The study, titled “The Political Media and the Election: Media and Information Conflict,” shows that since 2012, the media have been engaged in “a sustained and sustained campaign of disinformation” aimed at discrediting Trump.
The study found that since 2016, the coverage of the Trump presidency has become more aggressive, with journalists in the United States and abroad having an unprecedented amount of access to sensitive and classified information.
The researchers analyzed media coverage of Trump during the 2016 presidential election, finding that outlets that published articles critical of Trump were more likely to be labeled as “fake news” by readers.
They also found that the “fake media” label was not applied to articles that were critical of Hillary Clinton, which are the topics of the study.

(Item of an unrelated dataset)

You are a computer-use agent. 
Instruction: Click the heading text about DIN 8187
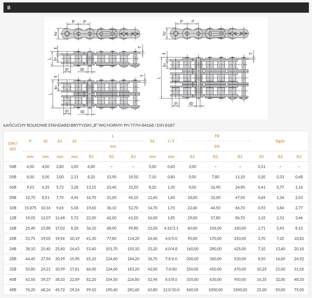click(89, 125)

“These findings provide an empirical basis for assessing media coverage regarding President Trump and suggest that the media’s current policy and political engagement may be a result of misinformation that has been disseminated by a network of trolls,” the researchers write.

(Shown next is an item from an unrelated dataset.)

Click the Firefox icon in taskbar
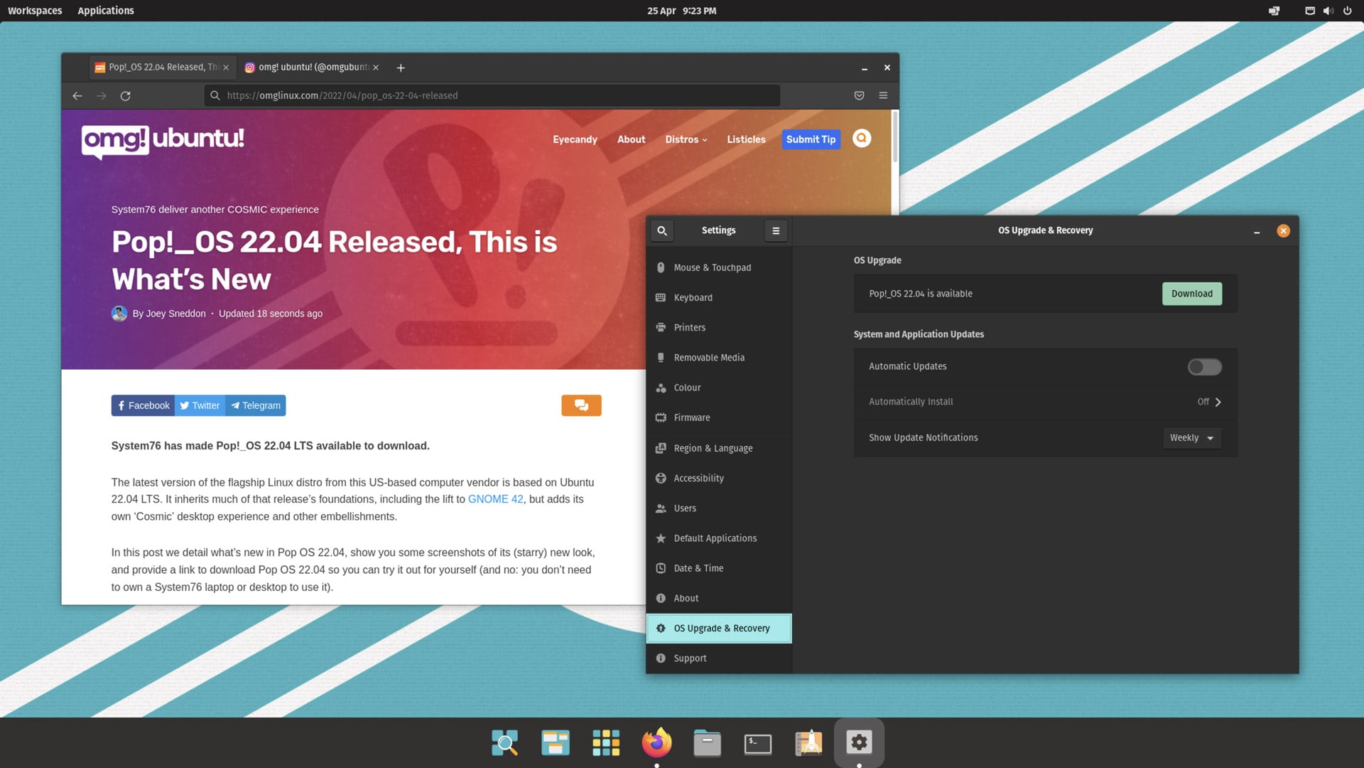Screen dimensions: 1364x768 (656, 742)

The media has been in a “state of war” with Trump since the election, the researchers note, with outlets that were “frightened” by Trump’s victory receiving unprecedented access to information.
The media have also been engaged “in a sustained campaign against Trump” since 2016.
The report comes after the Washington Post published an investigation last month that exposed the media for “fake” news, with one of the authors claiming that the outlet’s editor-in-chief was “working to smear Trump’s supporters.”
The study’s authors also note that while the media may be “shrugging off the issue” and focusing on the election results, they have “no idea” what the impact will be on future administrations.
“It’s impossible to predict what impact these efforts will have on the future,” the authors write.
“The stakes are so high.”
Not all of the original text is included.